Saturday, February 11, 2006

The proof is in the pudding...

and it's all over my face. (My coworkers will appreciate the innanity of that intro.) What is it that always makes us dismiss what our parents say? Even when we're older and, theoretically, wiser? My dad constantly (obnoxiously) spoke of the necessity of frequent hand washing. It didn't matter what we were doing before dinner (peeing, playing video games, sleeping, hell- even showering) we always got the "Did you wash your hands?" And I always dismissed it with a grain of salt; I mean, I think I wanted to believe that my body could handle any germs or whatnot that came from a videogame controller (I do wash after peeing, so :-P ).

But I'm sick again, and every time I get sick, the fucker lasts for a week or more. And this time in particular I've come to the decision that the main reason I get sick so much is because I don't eat enough fruits or veggies; and I do think that's partially the case. But I was talking to a regular customer of mine last night about how I don't like going to the doctors if I can help it (I don't want my body to develope a tolerance of antibiotics in case I ever really need them one day), and she said she was the same way. "Yeah, I'm the same way. I just drink a lot of juices and rest and wash my hands a lot." And for some reason, coming from her, that made a lot more sense.

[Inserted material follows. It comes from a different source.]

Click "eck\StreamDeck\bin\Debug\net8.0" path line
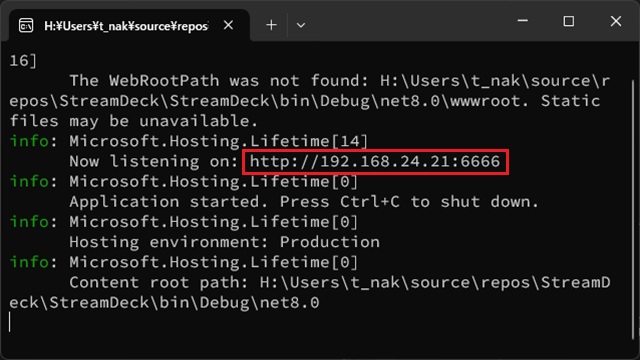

And it's not that I don't respect my father (although I'd lie if I said my former childlike perfect view of him hadn't become slightly more realistic), but I still think he's a great man and I hope I wind up at least somewhat like him. But, in any event, for whatever reason the whole hand-washing thing made more sense coming from my customer than it ever had coming from my dad. So I figure that I'll spend the next few months trying to pound apples and oranges and spinach and other healthy things and washing my hands nigh-obsessively and see if I still get sick. Maybe I just have a weak immune system. Who knows? But whatever it is, I hate it.